L’autore ha anche detto di sperare che questi dati aumentino la consapevolezza all’interno della comunità medica e portino a mettere in campo interventi volti a ridurre il numero di pazienti trattati in modo inappropriato con l’aspirina.

Necessari ulteriori studi
L’analisi presentata a Orlando rafforza ulteriormente i dati di uno studio precedente del gruppo di Schaefer, pubblicato su JAMA Internal Medicine, che ha mostrato come alcuni pazienti trattati con aspirina e warfarin abbiano avuto un maggior numero di episodi emorragici rispetto a quelli in terapia con il solo warfarin. Analogamente a quanto visto nel lavoro presentato all’ASH, i due gruppi di pazienti non hanno mostrato differenze sostanziali nei tassi di infarto, ictus o TEV. Servirebbero ulteriori studi, ha detto Schaefer, per verificare se l‘associazione di DOAC più aspirina sia più sicura di quella con warfarin più aspirina e per confrontare gli eventi emorragici e gli outcome del trattamento con i singoli DOAC.

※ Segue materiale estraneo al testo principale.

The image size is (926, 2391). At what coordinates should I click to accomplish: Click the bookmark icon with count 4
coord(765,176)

Sebbene lo studio sia stato condotto solo su pazienti del Michigan, Schaefer ha detto che il mix delle cliniche era rappresentativo di diversi pazienti, diverse regioni geografiche (urbane, extraurbane e rurali) e diversi centri accademici e territoriali. A causa delle dimensioni ridotte dello studio, gli autori non sono stati in grado di valutare completamente le differenze negli outcome relativi al TEV o di valutare alcuni importanti sottogruppi, compresi quelli che potrebbero trarre beneficio dall’aggiunta di aspirina.

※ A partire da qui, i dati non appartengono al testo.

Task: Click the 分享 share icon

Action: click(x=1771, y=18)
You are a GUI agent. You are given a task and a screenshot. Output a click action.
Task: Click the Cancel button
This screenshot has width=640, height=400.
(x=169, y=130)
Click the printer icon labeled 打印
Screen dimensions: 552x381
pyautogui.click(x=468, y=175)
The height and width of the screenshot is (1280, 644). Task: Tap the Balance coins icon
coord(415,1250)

In generale, ha concluso Schaefer, «questi risultati devono essere confermati in studi più ampi, ma fino a quando tali dati non saranno disponibili, medici e pazienti dovrebbero continuare a bilanciare i rischi e i benefici relativi dell’aggiunta di aspirina al DOAC. Nei prossimi studi si dovranno valutare i sottogruppi chiave, per vedere se una particolare popolazione può beneficiare della terapia di combinazione rispetto al DOAC in monoterapia».